On March 9th, 1968, Cream were at the Winterland Ballroom for the penultimate performance of a two-week run in San Francisco. For this show, the band broke out a few songs from Fresh Cream, including “N.S.U.,” “Toad” and “Sleepy Time Time.” Even if the band was on the verge of collapse, they sounded no less powerful, with all three members locked into a power groove that couldn’t be equaled at the time, and maybe since. Listen to Cream play the molten blues on this date 50 years ago.

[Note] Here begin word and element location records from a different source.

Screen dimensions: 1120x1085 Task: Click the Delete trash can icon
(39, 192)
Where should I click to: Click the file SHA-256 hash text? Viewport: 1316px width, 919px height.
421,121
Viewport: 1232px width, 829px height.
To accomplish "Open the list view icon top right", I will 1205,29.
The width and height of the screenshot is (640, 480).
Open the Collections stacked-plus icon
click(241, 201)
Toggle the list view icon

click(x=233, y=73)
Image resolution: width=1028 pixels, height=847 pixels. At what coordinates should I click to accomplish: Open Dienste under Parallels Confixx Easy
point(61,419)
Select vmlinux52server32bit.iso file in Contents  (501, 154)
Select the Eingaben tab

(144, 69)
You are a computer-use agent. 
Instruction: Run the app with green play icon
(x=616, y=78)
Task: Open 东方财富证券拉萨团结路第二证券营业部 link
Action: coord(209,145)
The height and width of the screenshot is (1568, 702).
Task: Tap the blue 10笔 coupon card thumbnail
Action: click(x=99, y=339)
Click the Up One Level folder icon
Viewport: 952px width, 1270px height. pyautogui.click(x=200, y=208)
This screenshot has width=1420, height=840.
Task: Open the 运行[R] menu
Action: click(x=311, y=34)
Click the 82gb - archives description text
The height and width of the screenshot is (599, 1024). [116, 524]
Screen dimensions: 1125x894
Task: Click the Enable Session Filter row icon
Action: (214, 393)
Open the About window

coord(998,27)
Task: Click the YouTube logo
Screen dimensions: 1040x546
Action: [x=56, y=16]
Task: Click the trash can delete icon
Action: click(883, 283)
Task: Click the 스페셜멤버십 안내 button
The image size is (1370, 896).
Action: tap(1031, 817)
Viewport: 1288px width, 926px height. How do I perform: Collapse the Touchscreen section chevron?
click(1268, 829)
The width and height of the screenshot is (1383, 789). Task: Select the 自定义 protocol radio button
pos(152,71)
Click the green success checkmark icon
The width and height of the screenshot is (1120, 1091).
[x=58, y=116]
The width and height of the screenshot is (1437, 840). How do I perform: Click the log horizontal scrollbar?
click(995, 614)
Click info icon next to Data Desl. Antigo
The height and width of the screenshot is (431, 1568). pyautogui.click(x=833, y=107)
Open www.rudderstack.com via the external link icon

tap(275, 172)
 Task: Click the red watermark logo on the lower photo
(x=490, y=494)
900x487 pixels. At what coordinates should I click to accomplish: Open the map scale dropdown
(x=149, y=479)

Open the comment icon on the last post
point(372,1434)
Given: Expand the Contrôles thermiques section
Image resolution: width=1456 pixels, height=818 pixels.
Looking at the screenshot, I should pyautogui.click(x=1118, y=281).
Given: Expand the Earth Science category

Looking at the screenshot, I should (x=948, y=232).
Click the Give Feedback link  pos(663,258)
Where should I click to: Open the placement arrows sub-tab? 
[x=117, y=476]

CREAM – 1966 – This band wasn’t called Cream for nothing. They were three top-notch musicians who had cut their teeth in bands like the Yardbirds, John Mayall’s Bluesbreakers, Manfred Mann and Blues Incorporated. They sprung fully formed in London in 1966 and quickly became the first successful supergroup. For two years they reigned, but their volatile personalities finally got the best of them and they packed it in as a group. But not before leaving behind some electrifying live performances with powerful solos from Clapton and Baker on guitar and drums respectively. In fact, their third album “Wheels of Fire,” (the live part – record two) was recorded at the Fillmore in San Francisco and was the world’s first platinum-selling double album. The band was the model for every power trio that followed it, beginning with the Jimi Hendrix Experience. Cream was short-lived but one of the best of its kind in Rock history.